Dies ist die Schlussfolgerungen von www.peak-oil.com. Hintergrund ist die sich immer mehr durchsetzenden Tatsache, daß unser mögliches Ölfördervolumen nicht mehr lange die Nachfrage vollständig decken kann. Die Folge ist eine Verknappung des Ölangebots. Weil der Bedarf- vor allem in Asien – rasant steigt, droht zwangsläufig ein extremer Anstieg des Ölpreises. Dabei ist es gar nicht entscheidend, ob dieser „Peak-Oil“ heute oder in 3 Jahren passiert. Klar ist, daß dies Realität wird und wir alle noch wesentlich stärker als heute davon betroffen sein werden.
Die Folgen sind weitere Steigerungen in Stromkosten, Transportkosten, Inflation, Lohnkosten und Materialpreise. Damit steigen die Herstellkosten insgesamt erheblich mit Folgen für Gewinne und Wettbewerbsfähigkeit der Unternehmen.
Jammern hilft bekanntlich aber nicht. Was können wir aber mehr tun als bisher?

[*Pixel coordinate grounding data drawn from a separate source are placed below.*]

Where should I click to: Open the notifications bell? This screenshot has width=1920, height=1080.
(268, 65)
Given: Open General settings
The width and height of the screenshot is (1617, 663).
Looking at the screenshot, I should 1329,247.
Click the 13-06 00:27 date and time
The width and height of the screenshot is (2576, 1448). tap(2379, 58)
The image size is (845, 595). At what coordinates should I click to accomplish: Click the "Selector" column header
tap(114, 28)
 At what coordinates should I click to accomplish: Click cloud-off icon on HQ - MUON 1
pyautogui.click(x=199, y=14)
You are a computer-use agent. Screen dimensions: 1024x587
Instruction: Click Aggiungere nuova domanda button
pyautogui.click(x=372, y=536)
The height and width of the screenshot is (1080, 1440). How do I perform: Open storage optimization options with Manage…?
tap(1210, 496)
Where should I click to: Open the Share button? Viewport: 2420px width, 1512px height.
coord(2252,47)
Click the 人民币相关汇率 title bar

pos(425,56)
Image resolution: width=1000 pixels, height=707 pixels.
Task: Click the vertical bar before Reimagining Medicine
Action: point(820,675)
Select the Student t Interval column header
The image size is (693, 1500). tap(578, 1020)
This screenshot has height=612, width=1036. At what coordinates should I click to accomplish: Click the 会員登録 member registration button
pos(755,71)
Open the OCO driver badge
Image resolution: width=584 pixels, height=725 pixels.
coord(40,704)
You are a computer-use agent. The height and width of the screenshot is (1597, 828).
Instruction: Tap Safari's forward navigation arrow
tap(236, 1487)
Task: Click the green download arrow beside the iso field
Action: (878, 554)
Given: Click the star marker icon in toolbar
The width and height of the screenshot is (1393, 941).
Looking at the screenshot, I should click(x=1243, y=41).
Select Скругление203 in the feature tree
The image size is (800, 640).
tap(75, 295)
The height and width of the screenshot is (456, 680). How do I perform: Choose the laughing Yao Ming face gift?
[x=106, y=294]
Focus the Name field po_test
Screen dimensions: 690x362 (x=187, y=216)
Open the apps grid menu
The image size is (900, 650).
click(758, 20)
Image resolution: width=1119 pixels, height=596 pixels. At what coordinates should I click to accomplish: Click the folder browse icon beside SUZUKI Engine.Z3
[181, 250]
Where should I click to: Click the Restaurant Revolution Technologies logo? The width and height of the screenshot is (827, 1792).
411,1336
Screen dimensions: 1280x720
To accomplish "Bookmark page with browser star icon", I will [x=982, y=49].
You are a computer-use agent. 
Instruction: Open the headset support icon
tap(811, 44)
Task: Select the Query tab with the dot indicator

Folgende Handlungsoptionen haben wir:
- Energieverbrauch senken
- Energie selbst produzieren
- Energie günstiger einkaufen und Verträge optimieren
Die eigene Energieproduktion bedarf zunächst hoher Investitionen. Und bessere Vertragskonditionen sind immer schwerer zu erhalten und kein dauerhafter Schutz vor den Kostensteigerungen.
Das größte Potential steckt hier im Energieverbrauch. Die Kunst ist allerdings, das gesamte Einsparpotential wirklich zu erkennen. Nur dann wird dies auch ein Topthema für das Management und damit eine Chance für das Unternehmen.